Thread: Maybe a strange question, but: "How long may a cursor live?"

Maybe a strange question, but: "How long may a cursor live?"

From
Christian Fritze
Date:
Hello everybody...

I'm working on a web based application (using gnuJSP / JDBC)
that needs to do queries like

SELECT count(textattrib1), text_cat(textattrib1 || ' '), func1(textattrib2)
FROM table1 WHERE textattrib2 >= 'foo' GROUP BY textattrib2 ORDER BY
textattrib2 ASC LIMIT somelimit;

with table1 holding roughly 80000 rows (probably growing some day),
textattrib2 is indexed of course.

Unfortunately the query above is intolerably slow (up to 30 seconds or
so, 2 would be OK...).

Just declaring a cursor for

SELECT count(textattrib1), text_cat(textattrib1 || ' '), func1(textattrib2)
FROM table1 GROUP BY textattrib2 ORDER BY textattrib2 ASC;

didn't help much: fetching my entries from such a cursor is very
fast indeed, but the *first* access to the cursor is still much
too slow.

So I'm wondering about alternatives. Maybe somebody can give a comment
on these:

1. pooling cursors

   I've been playing with the idea of writing a bean that lives
   in the JSP application scope (and gets started with apache).
   That bean would then declare a pool of cursors for the query
   shown above and each client (read: session scope bean...) could
   request one for its session. A (very) crude prototype of this is
   running right now and yes: it is *very* fast. I'm worried however
   about the effects of having a number of cursors/transactions hanging
   around for a potentially very long time. Will temporary files eat
   my disk space away in a few hours? What about RAM and CPU ressources?
   Restarting apache and postgres (and that cursor pool with it) every
   night and having a few minutes of downtime would be not a big problem
   here... But still I'm feeling quite uncomfortable with the whole affair.


2. splitting up table1 by substr(textattrib2, 1, 2)

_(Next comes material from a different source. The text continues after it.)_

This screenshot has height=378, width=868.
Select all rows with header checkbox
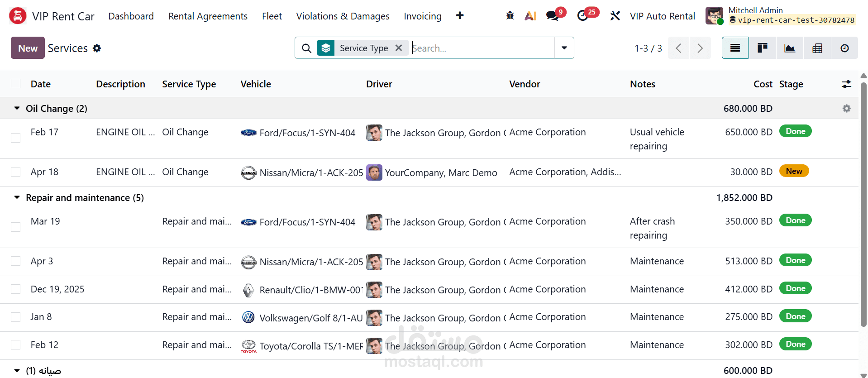point(16,84)
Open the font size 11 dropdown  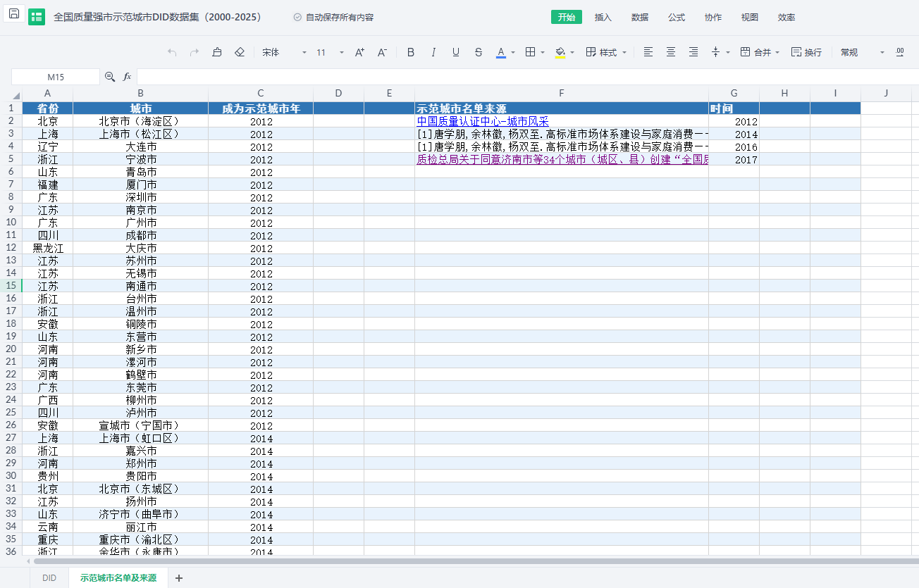[330, 52]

   This would result in smaller (faster) tables table1_aa, table1_ab,...
   BUT: in case table1_fo contains less than somelimit entries
   satisfying the query I want to union these entries with those
   from table1_fp,... until I reach somelimit. So I have to store
   information somewhere on what table comes next in the chain.
   Taking into account that entries are not distributed evenly
   with respect to substr(textattrib2, 1, 2) and that I don't
   want to have too many entries in each table to keep performance
   high... I guess I would pretty soon end up implementing trees
   (and tree traversals). I must confess that I'm somewhat shying
   away from that work ;-) (Could probably be easier if PL/pgSQL would
   allow for 'computed' tablenames?)


3. a *good* solution I've not found yet?

   Maybe I'm just thinking too complicated???
   Any other ideas to this problem?




Thanks in advance...
Christian Fritze




--
"The sky above the port was the color of television,
 tuned to a dead channel."
                                         -- W.G. --



Re: Maybe a strange question, but: "How long may a cursor live?"

From
Tim Kientzle
Date:
A couple of ideas for you:

Experiment with doing the GROUP BY within your code.
Depending on a number of factors, it's sometimes faster.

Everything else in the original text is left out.